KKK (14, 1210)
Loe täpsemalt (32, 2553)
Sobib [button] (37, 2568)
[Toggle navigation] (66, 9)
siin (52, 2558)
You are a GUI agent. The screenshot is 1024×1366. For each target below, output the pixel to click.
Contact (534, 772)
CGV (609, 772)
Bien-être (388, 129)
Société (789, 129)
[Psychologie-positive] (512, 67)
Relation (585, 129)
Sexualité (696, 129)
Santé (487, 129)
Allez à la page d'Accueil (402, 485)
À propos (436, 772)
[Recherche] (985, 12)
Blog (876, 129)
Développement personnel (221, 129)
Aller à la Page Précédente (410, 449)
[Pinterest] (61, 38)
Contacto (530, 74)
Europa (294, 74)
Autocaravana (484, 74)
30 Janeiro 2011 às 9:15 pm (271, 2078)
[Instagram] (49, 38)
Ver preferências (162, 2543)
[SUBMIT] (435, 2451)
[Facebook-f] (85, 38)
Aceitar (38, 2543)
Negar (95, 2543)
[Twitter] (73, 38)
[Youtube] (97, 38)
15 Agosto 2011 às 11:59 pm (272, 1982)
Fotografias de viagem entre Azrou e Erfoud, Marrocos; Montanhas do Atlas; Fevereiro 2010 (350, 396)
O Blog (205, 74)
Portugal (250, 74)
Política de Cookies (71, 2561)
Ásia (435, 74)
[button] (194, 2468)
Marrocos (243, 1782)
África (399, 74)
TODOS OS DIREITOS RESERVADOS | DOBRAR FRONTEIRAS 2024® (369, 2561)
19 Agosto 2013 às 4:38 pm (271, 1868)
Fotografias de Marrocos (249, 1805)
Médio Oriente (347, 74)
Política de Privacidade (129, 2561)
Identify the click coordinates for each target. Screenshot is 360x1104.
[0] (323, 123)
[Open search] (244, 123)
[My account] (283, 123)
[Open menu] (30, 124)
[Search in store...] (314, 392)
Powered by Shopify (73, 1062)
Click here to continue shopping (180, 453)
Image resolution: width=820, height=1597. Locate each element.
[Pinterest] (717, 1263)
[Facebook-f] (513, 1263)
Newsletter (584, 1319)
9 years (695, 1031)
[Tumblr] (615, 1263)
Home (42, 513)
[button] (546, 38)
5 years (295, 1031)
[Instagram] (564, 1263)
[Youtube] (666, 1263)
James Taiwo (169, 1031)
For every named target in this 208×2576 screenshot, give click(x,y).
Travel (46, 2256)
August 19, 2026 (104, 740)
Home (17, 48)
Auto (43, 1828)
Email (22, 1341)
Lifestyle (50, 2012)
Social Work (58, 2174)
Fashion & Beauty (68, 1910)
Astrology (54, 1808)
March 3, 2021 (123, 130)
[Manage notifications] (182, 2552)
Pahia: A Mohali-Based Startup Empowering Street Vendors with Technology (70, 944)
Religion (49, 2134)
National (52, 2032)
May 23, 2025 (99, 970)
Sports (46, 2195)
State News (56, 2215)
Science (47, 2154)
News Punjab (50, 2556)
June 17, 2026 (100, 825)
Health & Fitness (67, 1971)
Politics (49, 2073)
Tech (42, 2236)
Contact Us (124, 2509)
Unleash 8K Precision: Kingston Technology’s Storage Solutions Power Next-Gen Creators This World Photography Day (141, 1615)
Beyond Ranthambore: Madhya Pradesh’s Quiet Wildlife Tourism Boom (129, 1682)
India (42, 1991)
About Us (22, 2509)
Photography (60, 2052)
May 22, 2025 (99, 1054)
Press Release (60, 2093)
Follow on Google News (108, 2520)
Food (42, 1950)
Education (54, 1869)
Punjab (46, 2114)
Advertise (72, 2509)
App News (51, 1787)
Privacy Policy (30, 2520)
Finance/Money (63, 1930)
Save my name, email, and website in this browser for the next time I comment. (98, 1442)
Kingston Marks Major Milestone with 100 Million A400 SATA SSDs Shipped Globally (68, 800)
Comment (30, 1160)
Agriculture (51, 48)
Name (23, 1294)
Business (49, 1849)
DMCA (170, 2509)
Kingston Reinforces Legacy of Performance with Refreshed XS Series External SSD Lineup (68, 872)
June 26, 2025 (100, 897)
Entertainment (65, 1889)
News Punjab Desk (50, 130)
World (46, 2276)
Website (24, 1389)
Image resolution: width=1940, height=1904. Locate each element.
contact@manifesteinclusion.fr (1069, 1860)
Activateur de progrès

-- -- --

**Assignment:**
Using the entries above, work out the number of lines containing the string "Punjab", and supply only that number.

**Answer section:**
3